*PROBLEM TO SOLVE*
Copy out the records below, changing every "Image resolution" to "Display size" and leaving the rest untouched.

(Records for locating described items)
▽

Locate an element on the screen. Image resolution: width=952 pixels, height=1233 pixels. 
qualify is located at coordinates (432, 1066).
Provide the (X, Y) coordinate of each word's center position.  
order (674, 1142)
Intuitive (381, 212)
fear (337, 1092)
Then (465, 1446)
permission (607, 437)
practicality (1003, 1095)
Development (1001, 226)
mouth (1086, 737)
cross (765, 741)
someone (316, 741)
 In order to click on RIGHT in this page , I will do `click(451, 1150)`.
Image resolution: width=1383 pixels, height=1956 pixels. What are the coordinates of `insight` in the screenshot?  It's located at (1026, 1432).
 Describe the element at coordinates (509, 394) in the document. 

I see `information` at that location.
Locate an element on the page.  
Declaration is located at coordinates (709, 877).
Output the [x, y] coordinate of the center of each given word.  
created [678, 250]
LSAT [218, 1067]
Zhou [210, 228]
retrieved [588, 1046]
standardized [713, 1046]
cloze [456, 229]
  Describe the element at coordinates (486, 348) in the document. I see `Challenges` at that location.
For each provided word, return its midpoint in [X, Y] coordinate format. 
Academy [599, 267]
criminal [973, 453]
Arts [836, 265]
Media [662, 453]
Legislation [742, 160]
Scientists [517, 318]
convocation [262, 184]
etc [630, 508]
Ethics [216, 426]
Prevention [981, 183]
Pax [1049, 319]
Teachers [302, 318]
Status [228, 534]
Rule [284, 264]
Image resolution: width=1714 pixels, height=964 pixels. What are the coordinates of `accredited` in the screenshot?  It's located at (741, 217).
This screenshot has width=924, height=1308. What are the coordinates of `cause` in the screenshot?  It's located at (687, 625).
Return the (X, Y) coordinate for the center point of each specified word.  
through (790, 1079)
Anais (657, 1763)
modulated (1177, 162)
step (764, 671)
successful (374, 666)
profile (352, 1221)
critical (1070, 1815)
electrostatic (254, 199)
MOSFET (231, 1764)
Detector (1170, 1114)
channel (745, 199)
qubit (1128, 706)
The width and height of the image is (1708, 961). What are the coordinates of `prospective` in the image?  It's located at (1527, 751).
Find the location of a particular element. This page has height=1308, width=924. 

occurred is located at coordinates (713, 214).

△

*RESULT FOR THIS EXERCISE*
Locate an element on the screen. Display size: width=952 pixels, height=1233 pixels. 
qualify is located at coordinates (432, 1066).
Provide the (X, Y) coordinate of each word's center position.  
order (674, 1142)
Intuitive (381, 212)
fear (337, 1092)
Then (465, 1446)
permission (607, 437)
practicality (1003, 1095)
Development (1001, 226)
mouth (1086, 737)
cross (765, 741)
someone (316, 741)
 In order to click on RIGHT in this page , I will do `click(451, 1150)`.
Display size: width=1383 pixels, height=1956 pixels. What are the coordinates of `insight` in the screenshot?  It's located at (1026, 1432).
 Describe the element at coordinates (509, 394) in the document. 

I see `information` at that location.
Locate an element on the page.  
Declaration is located at coordinates (709, 877).
Output the [x, y] coordinate of the center of each given word.  
created [678, 250]
LSAT [218, 1067]
Zhou [210, 228]
retrieved [588, 1046]
standardized [713, 1046]
cloze [456, 229]
  Describe the element at coordinates (486, 348) in the document. I see `Challenges` at that location.
For each provided word, return its midpoint in [X, Y] coordinate format. 
Academy [599, 267]
criminal [973, 453]
Arts [836, 265]
Media [662, 453]
Legislation [742, 160]
Scientists [517, 318]
convocation [262, 184]
etc [630, 508]
Ethics [216, 426]
Prevention [981, 183]
Pax [1049, 319]
Teachers [302, 318]
Status [228, 534]
Rule [284, 264]
Display size: width=1714 pixels, height=964 pixels. What are the coordinates of `accredited` in the screenshot?  It's located at (741, 217).
This screenshot has width=924, height=1308. What are the coordinates of `cause` in the screenshot?  It's located at (687, 625).
Return the (X, Y) coordinate for the center point of each specified word.  
through (790, 1079)
Anais (657, 1763)
modulated (1177, 162)
step (764, 671)
successful (374, 666)
profile (352, 1221)
critical (1070, 1815)
electrostatic (254, 199)
MOSFET (231, 1764)
Detector (1170, 1114)
channel (745, 199)
qubit (1128, 706)
The width and height of the image is (1708, 961). What are the coordinates of `prospective` in the image?  It's located at (1527, 751).
Find the location of a particular element. This page has height=1308, width=924. 

occurred is located at coordinates (713, 214).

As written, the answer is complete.